Copy out the whole news article below about the BSP lowering the minimum investment management account size, word for word.

--- Document ---

________________________

BSP substantially lowers investment account size


The Bangko Sentral ng Pilipinas (BSP) has lowered the minimum size of investment management account (IMA) held by banks and non-banks to just P100,000 from P1 million.

The BSP’s Monetary Board approved Circular No. 1109 during its regular meeting last week. The new circular not only reduced the minimum size of an IMA but also expanded the allowed securities that BSP considers as eligible investment for commingled funds held by BSP-supervised financial institutions (BSFIs) as investment management activities.

The amended circular, signed by BSP Governor Benjamin E. Diokno on February 4, said BSFIs will determine the IMA minimum by a client so long that it is at least P100,000 initial contribution.

BSP Governor Benjamin E. Diokno (Bloomberg file)

 
Diokno in the circular memo said banks and non-banks “should consider the adequacy of their risk management processes and operational capabilities in setting the minimum amount for their lMAs.”

The “carrying balance “ after the initial contribution should not fall below the minimum except if there are investment losses, in which case the IMA client will be exempted from this requirement.

 As for the commingling of funds, the minimum amount is also P100,000 from the previous P1 million.

  Commingled funds before was allowed if the funds will be invested in government securities or registered commercial papers. The new circular amended this section to specify securities issued by the National Government, exchange-traded equities, fixed income securities and commercial papers. These securities, as before, should be registered with the Securities and Exchange Commission and issued by

banks that are locally incorporated except for securities issued through the trust units or securities issued by other sovereigns exempted from SEC registration.

Commingling of funds, which refers to the “act of combining funds from multiple lMAs for the sole purpose of investing in qualified asset/s”, have stricter rules such as the maximum number of lMAs that could be commingled into a single fund, as determined by the investment manager, will be based on its own operational capability to commingle lMAs.

________________________

--- Information provided ---
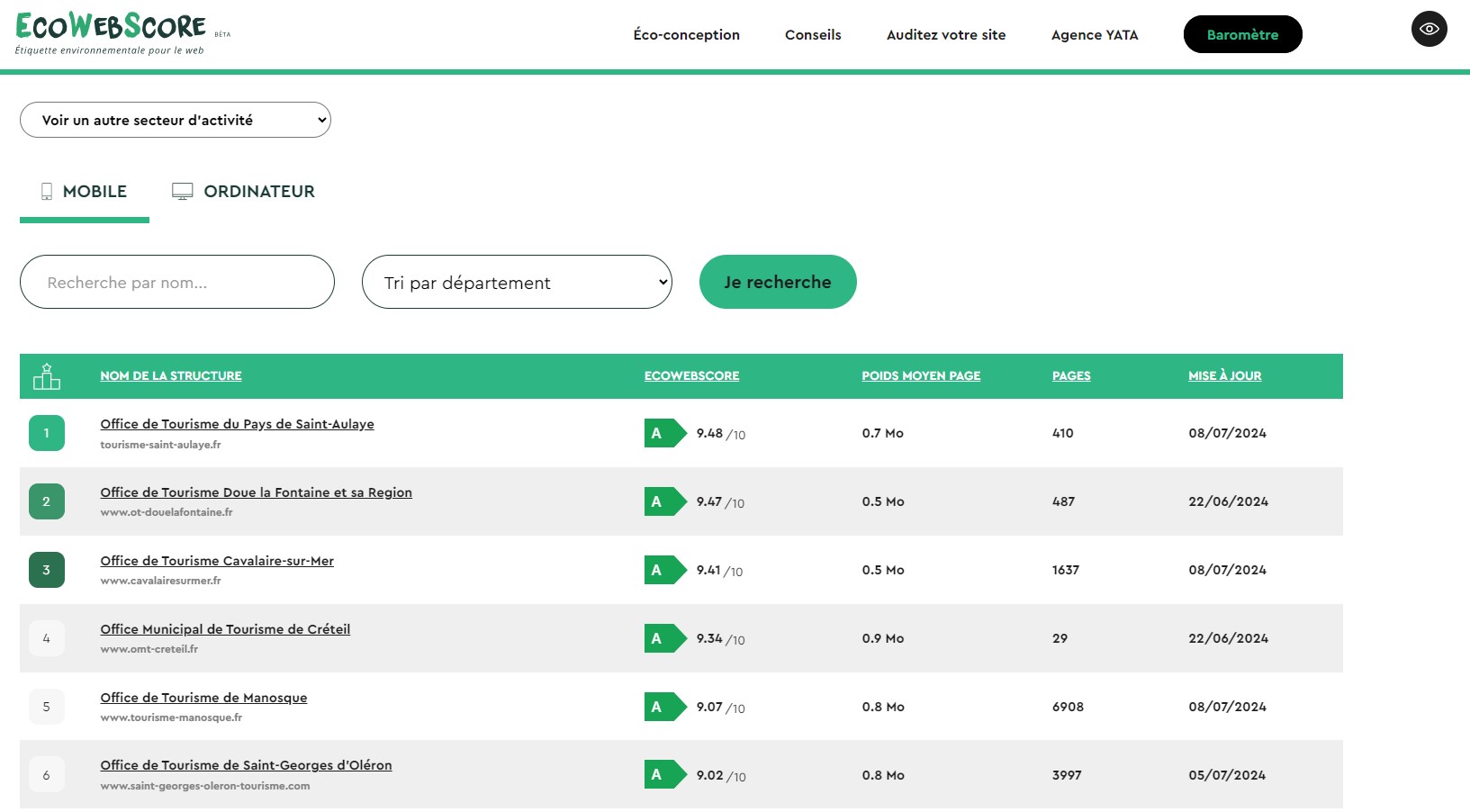This screenshot has height=812, width=1470.
Task: Expand the 'Tri par département' dropdown
Action: (517, 282)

________________________

--- Solution to this task ---
BSP substantially lowers investment account size


The Bangko Sentral ng Pilipinas (BSP) has lowered the minimum size of investment management account (IMA) held by banks and non-banks to just P100,000 from P1 million.

The BSP’s Monetary Board approved Circular No. 1109 during its regular meeting last week. The new circular not only reduced the minimum size of an IMA but also expanded the allowed securities that BSP considers as eligible investment for commingled funds held by BSP-supervised financial institutions (BSFIs) as investment management activities.

The amended circular, signed by BSP Governor Benjamin E. Diokno on February 4, said BSFIs will determine the IMA minimum by a client so long that it is at least P100,000 initial contribution.

BSP Governor Benjamin E. Diokno (Bloomberg file)

 
Diokno in the circular memo said banks and non-banks “should consider the adequacy of their risk management processes and operational capabilities in setting the minimum amount for their lMAs.”

The “carrying balance “ after the initial contribution should not fall below the minimum except if there are investment losses, in which case the IMA client will be exempted from this requirement.

 As for the commingling of funds, the minimum amount is also P100,000 from the previous P1 million.

  Commingled funds before was allowed if the funds will be invested in government securities or registered commercial papers. The new circular amended this section to specify securities issued by the National Government, exchange-traded equities, fixed income securities and commercial papers. These securities, as before, should be registered with the Securities and Exchange Commission and issued by

banks that are locally incorporated except for securities issued through the trust units or securities issued by other sovereigns exempted from SEC registration.

Commingling of funds, which refers to the “act of combining funds from multiple lMAs for the sole purpose of investing in qualified asset/s”, have stricter rules such as the maximum number of lMAs that could be commingled into a single fund, as determined by the investment manager, will be based on its own operational capability to commingle lMAs.